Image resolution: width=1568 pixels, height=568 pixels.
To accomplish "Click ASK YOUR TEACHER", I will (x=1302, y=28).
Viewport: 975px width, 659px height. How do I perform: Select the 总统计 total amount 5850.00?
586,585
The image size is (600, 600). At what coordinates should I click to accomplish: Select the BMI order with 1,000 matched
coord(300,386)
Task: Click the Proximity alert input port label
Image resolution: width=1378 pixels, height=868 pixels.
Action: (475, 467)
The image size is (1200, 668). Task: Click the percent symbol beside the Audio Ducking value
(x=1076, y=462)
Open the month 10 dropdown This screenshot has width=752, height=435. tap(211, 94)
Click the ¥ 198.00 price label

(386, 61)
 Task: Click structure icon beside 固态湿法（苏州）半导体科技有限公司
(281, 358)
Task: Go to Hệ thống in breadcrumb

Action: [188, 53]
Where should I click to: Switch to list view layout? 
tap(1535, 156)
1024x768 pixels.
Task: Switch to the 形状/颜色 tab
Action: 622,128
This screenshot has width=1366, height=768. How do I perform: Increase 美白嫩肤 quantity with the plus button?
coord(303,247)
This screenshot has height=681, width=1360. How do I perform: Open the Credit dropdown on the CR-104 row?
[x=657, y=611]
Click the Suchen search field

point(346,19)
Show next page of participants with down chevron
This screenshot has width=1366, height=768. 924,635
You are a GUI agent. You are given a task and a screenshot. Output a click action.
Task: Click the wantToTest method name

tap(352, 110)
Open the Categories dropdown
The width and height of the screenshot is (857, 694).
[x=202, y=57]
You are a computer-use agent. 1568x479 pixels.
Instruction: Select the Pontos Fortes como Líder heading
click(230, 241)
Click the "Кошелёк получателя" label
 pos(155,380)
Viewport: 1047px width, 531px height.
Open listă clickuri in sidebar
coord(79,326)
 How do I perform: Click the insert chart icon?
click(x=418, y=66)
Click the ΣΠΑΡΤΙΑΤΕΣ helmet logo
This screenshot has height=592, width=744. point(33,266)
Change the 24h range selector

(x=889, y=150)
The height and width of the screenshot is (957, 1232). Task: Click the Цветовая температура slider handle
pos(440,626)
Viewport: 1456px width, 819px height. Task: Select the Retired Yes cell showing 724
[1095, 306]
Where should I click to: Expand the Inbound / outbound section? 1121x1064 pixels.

□ □ □ □

Instructions for the task »
Quote the lines of the listing above that run from the line with "Viewport: 1047px width, 531px height." through its last line, both included, and nothing else.

Your solution »
Viewport: 1047px width, 531px height.
Open listă clickuri in sidebar
coord(79,326)
 How do I perform: Click the insert chart icon?
click(x=418, y=66)
Click the ΣΠΑΡΤΙΑΤΕΣ helmet logo
This screenshot has height=592, width=744. point(33,266)
Change the 24h range selector

(x=889, y=150)
The height and width of the screenshot is (957, 1232). Task: Click the Цветовая температура slider handle
pos(440,626)
Viewport: 1456px width, 819px height. Task: Select the Retired Yes cell showing 724
[1095, 306]
Where should I click to: Expand the Inbound / outbound section? 1121x1064 pixels.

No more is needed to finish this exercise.